START SUPPLIED MATERIAL
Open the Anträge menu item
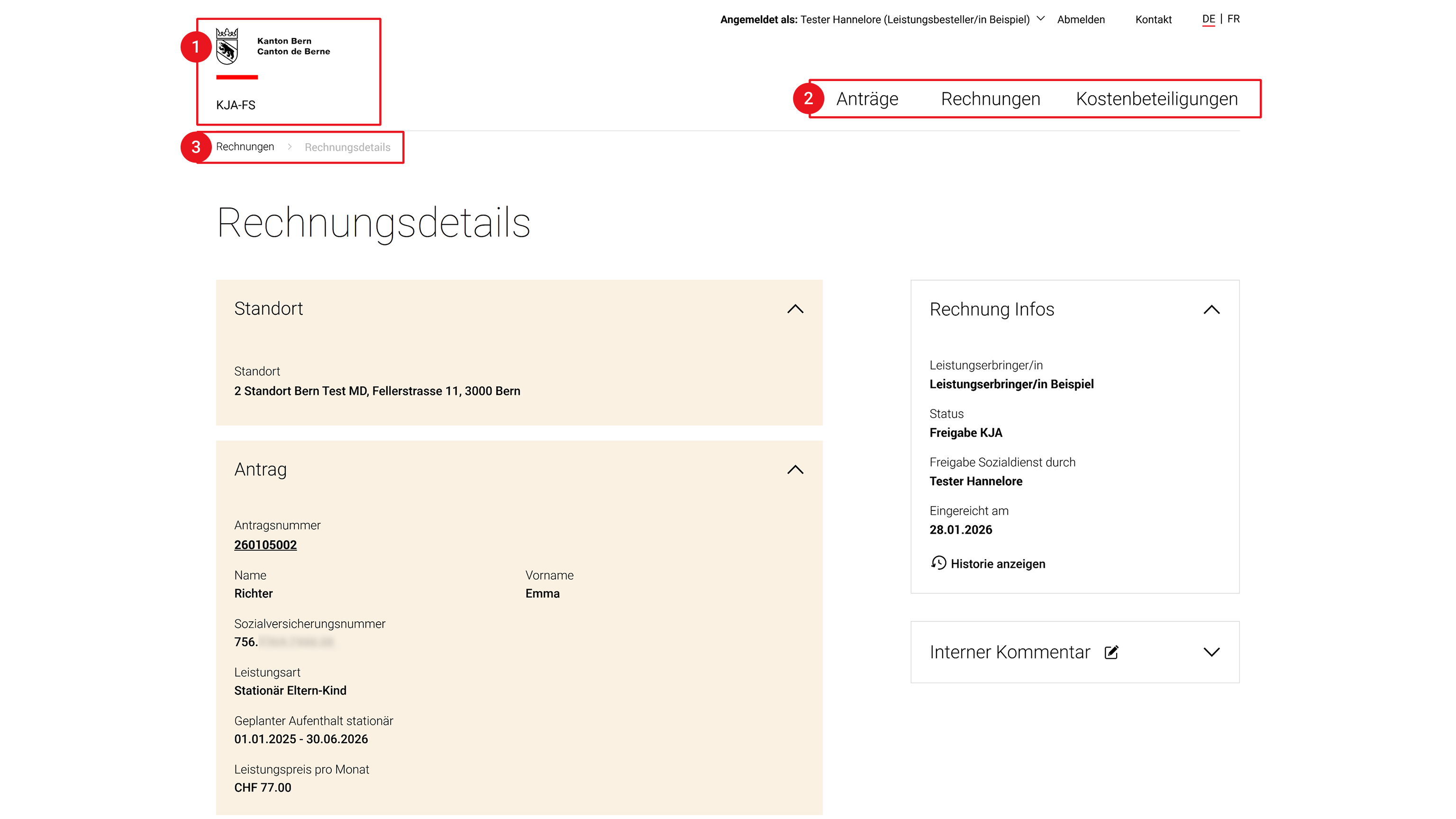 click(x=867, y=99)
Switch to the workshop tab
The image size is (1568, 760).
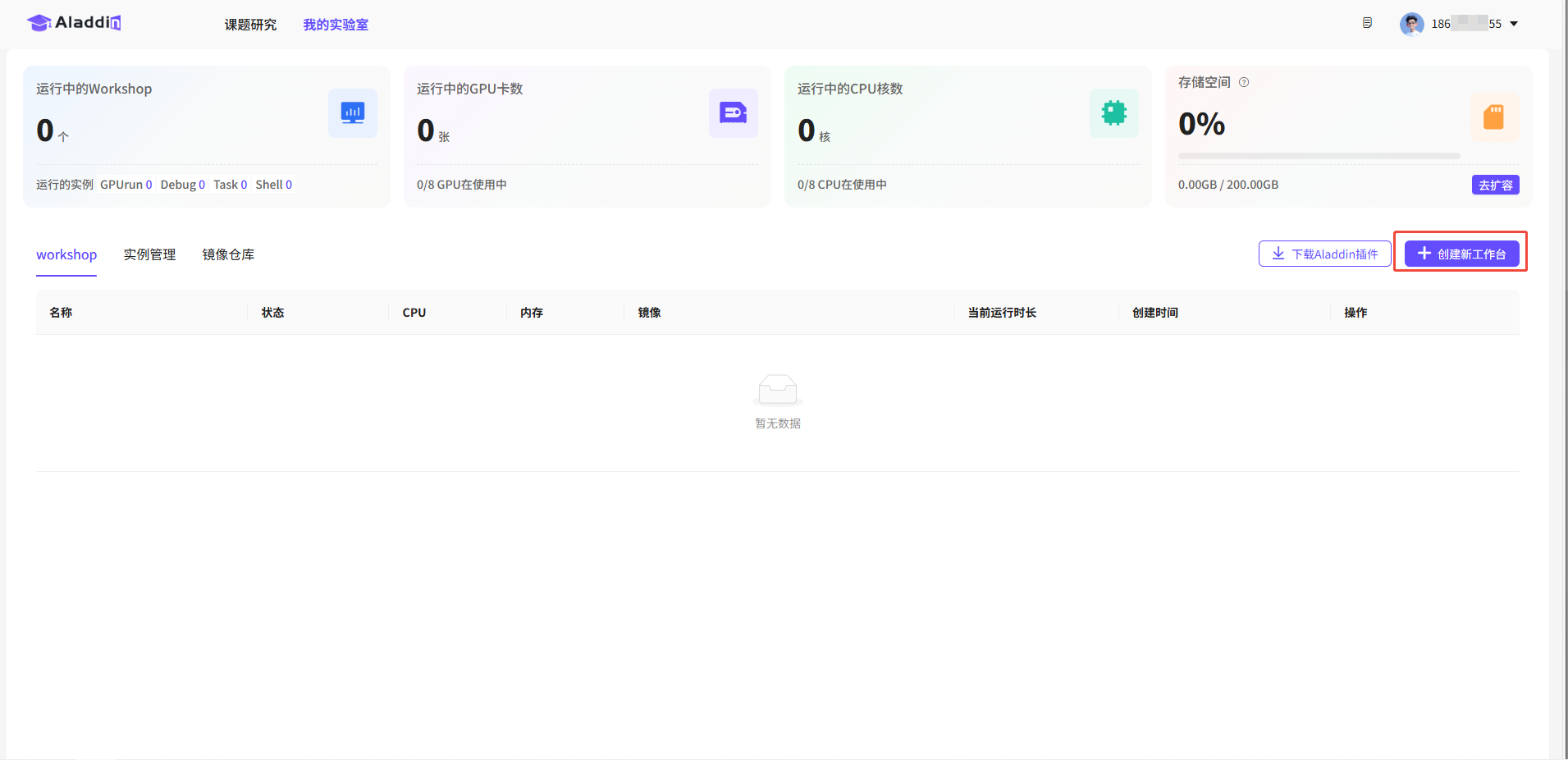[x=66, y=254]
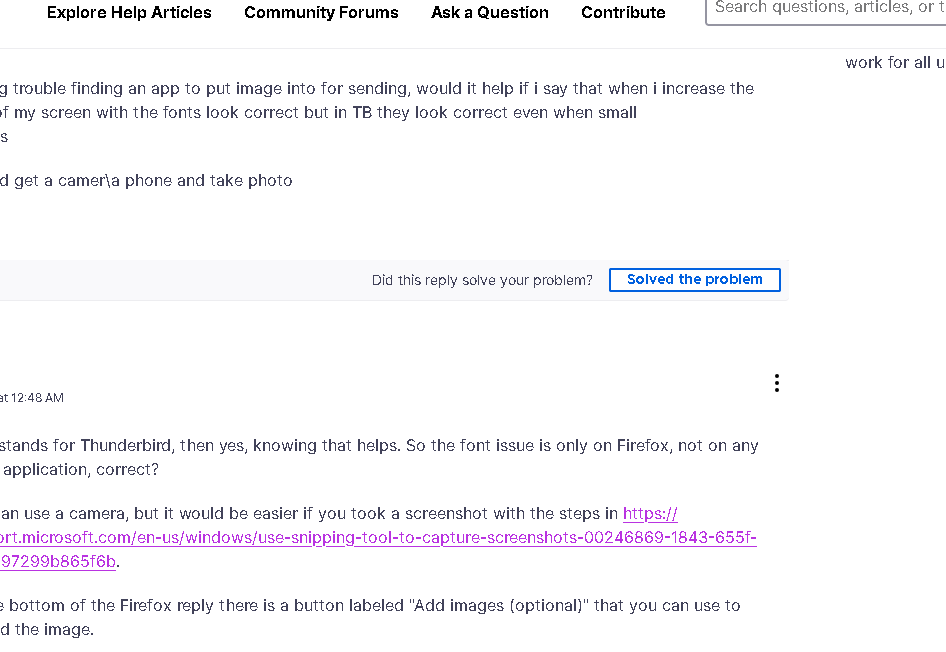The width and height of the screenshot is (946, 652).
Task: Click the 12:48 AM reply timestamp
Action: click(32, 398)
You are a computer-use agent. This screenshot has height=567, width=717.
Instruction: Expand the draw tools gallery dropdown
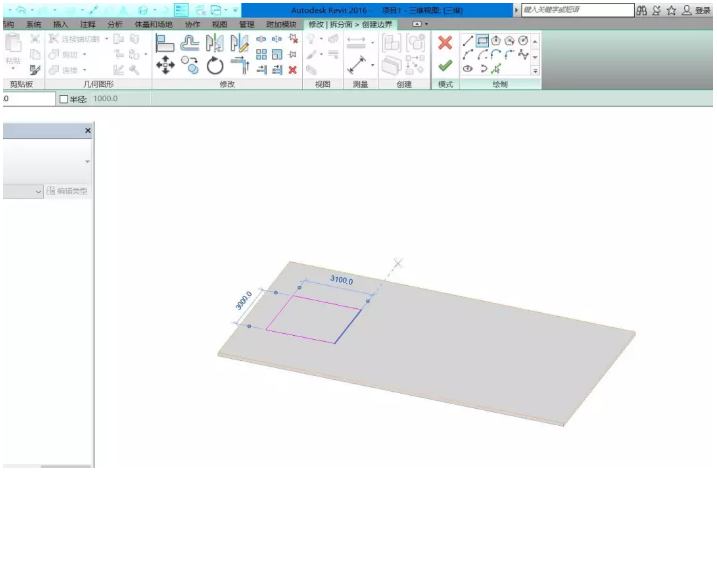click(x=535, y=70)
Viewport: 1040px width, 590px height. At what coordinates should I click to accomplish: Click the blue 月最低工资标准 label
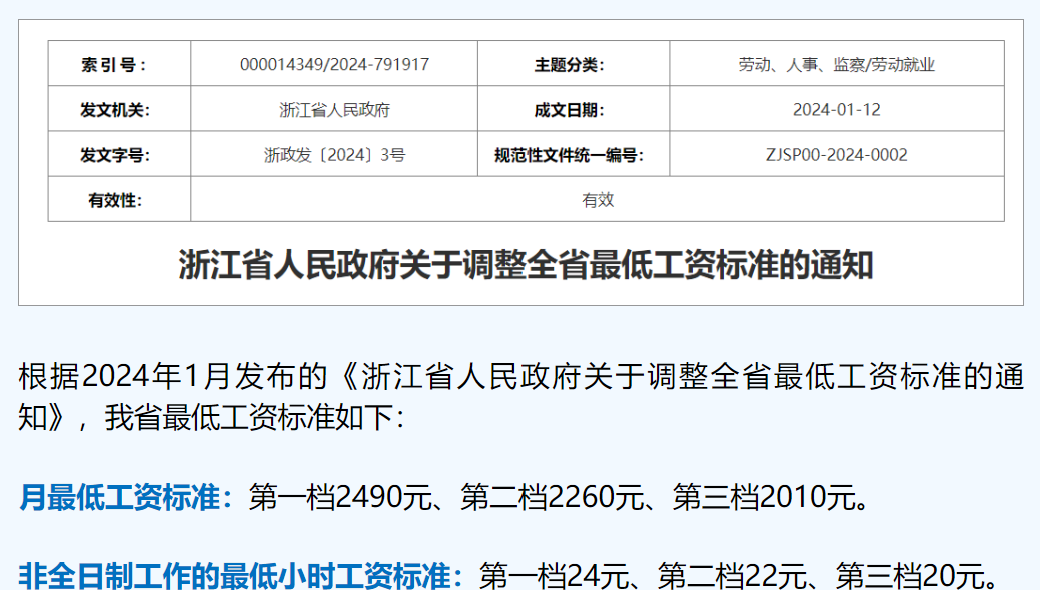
END SUPPLIED MATERIAL
- **GOAL**: Rewrite the data above with "menu item" swapped for "entry", leaving every other word unchanged and omitting the pictures.

- **TASK ANSWER**:
Open the Anträge entry
 click(x=867, y=99)
Switch to the workshop tab
The image size is (1568, 760).
[x=66, y=254]
The width and height of the screenshot is (946, 652).
Task: Click the 12:48 AM reply timestamp
Action: click(32, 398)
You are a computer-use agent. This screenshot has height=567, width=717.
Instruction: Expand the draw tools gallery dropdown
click(x=535, y=70)
Viewport: 1040px width, 590px height. At what coordinates should I click to accomplish: Click the blue 月最低工资标准 label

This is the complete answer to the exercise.